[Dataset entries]
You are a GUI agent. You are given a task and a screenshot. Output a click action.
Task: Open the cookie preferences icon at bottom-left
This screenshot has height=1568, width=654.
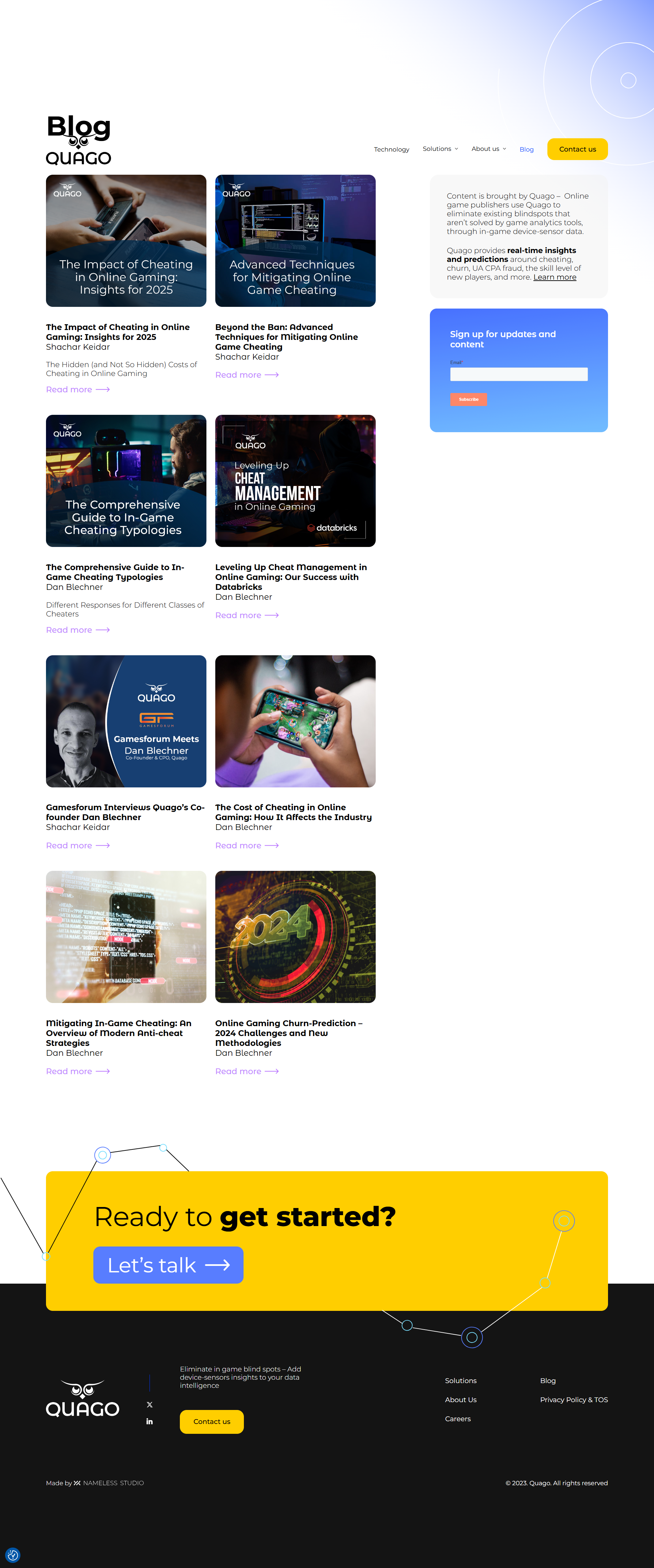point(13,1555)
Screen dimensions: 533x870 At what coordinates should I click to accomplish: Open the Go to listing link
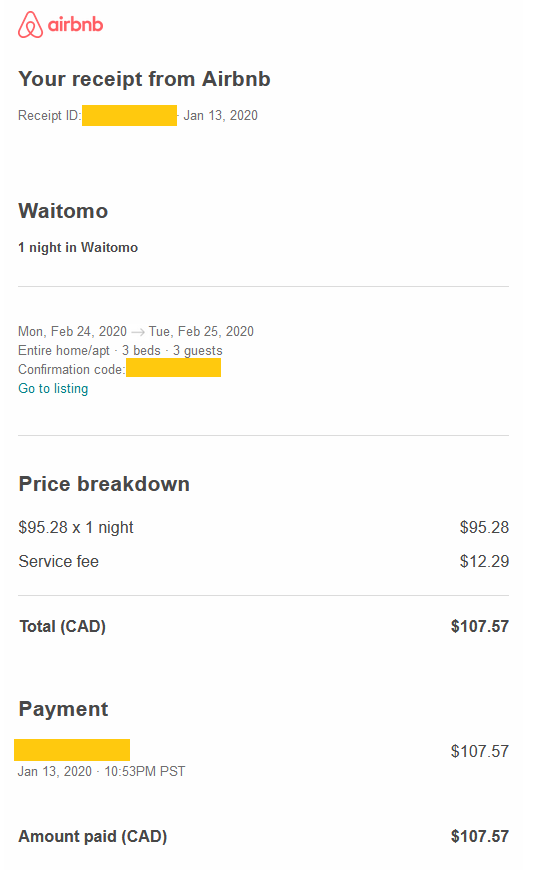[53, 388]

#### WORK REQUIRED:
Please repeat exactly the lines from the one containing "Screen dimensions: 533x870" through the last line of the records, both included, and leave out the pictures.

#### OUTPUT BELOW:
Screen dimensions: 533x870 At what coordinates should I click to accomplish: Open the Go to listing link
[53, 388]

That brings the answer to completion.